→ **DATA FOR PROCESSING**:
+---+
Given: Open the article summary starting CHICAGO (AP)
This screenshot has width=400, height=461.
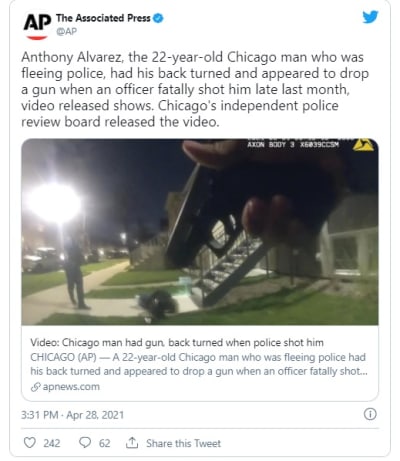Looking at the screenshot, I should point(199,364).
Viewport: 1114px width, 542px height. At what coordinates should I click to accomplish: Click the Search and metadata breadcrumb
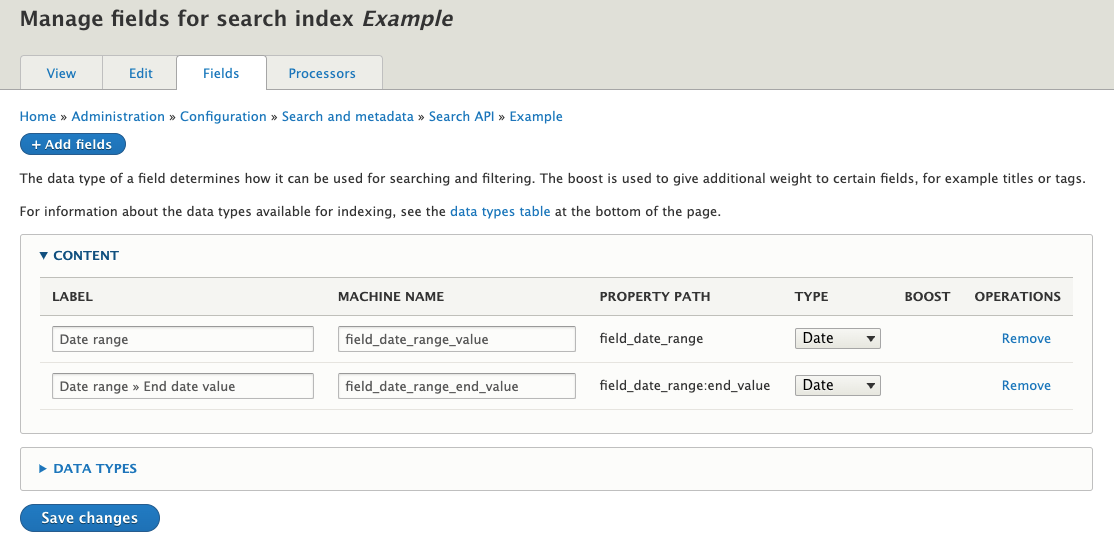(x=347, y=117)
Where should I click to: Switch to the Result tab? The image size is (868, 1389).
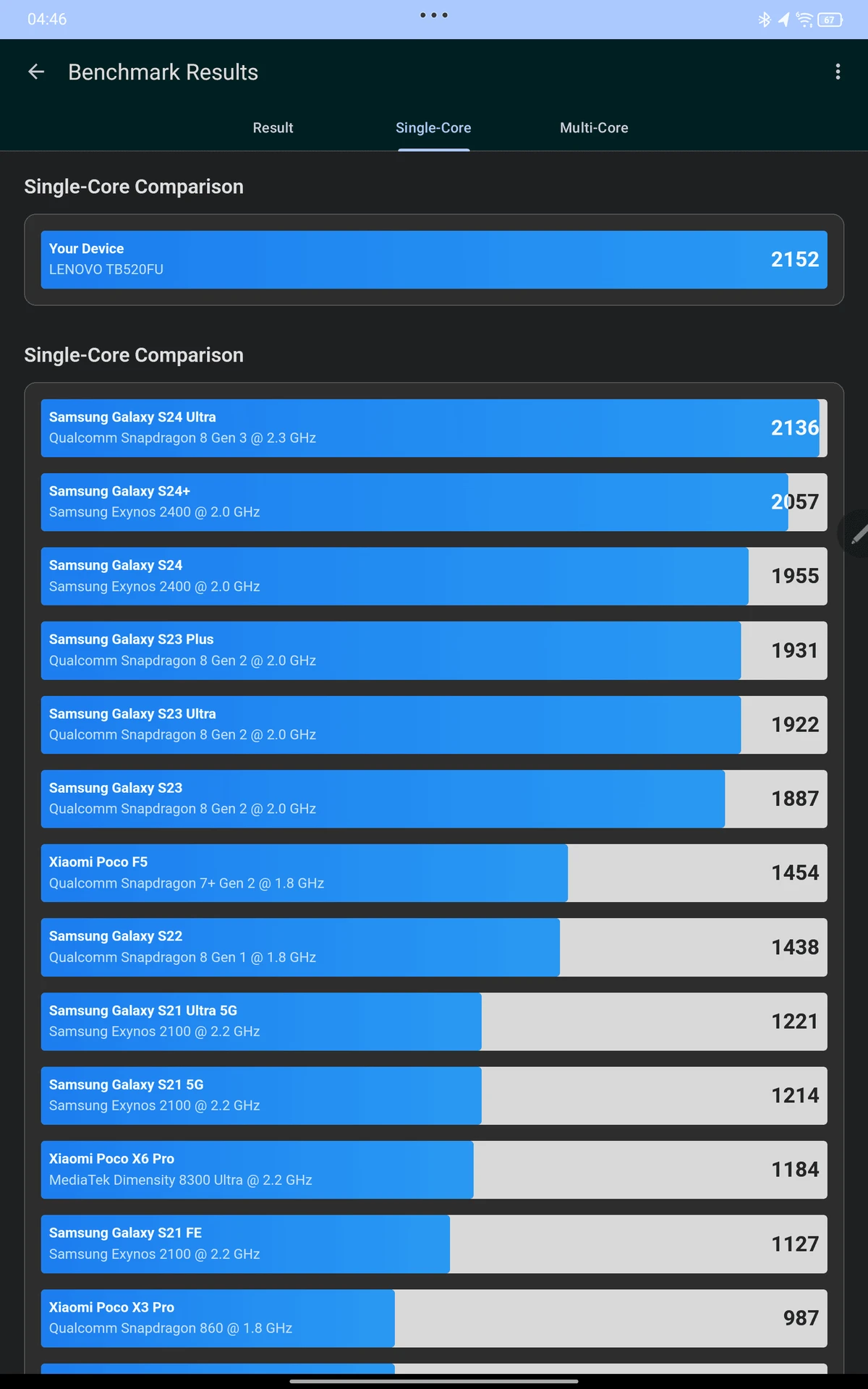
+---+
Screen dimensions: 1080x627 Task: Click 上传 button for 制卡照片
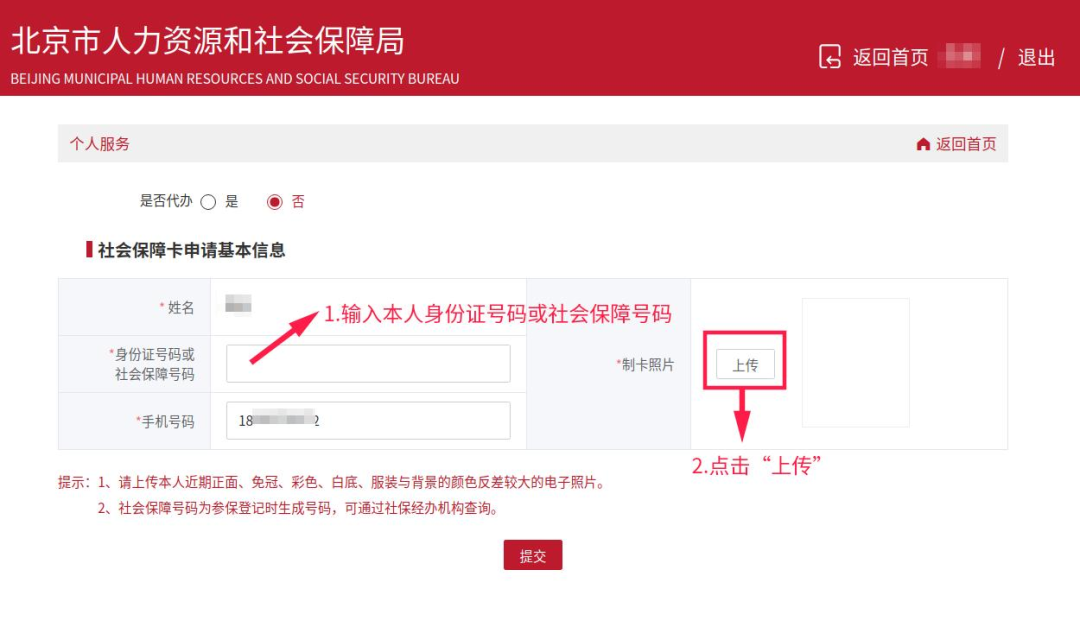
+---+
→ **WHAT YOU NEED TO DO**: Would you please repeat only the lines above, beginning at the one that has "Given: Open the" and stopping after the one that has "Where should I", exactly and with no pictures?

→ **TASK ANSWER**:
Given: Open the article summary starting CHICAGO (AP)
This screenshot has width=400, height=461.
Looking at the screenshot, I should point(199,364).
Viewport: 1114px width, 542px height. At what coordinates should I click to accomplish: Click the Search and metadata breadcrumb
(x=347, y=117)
Where should I click to: Switch to the Result tab? The image size is (868, 1389).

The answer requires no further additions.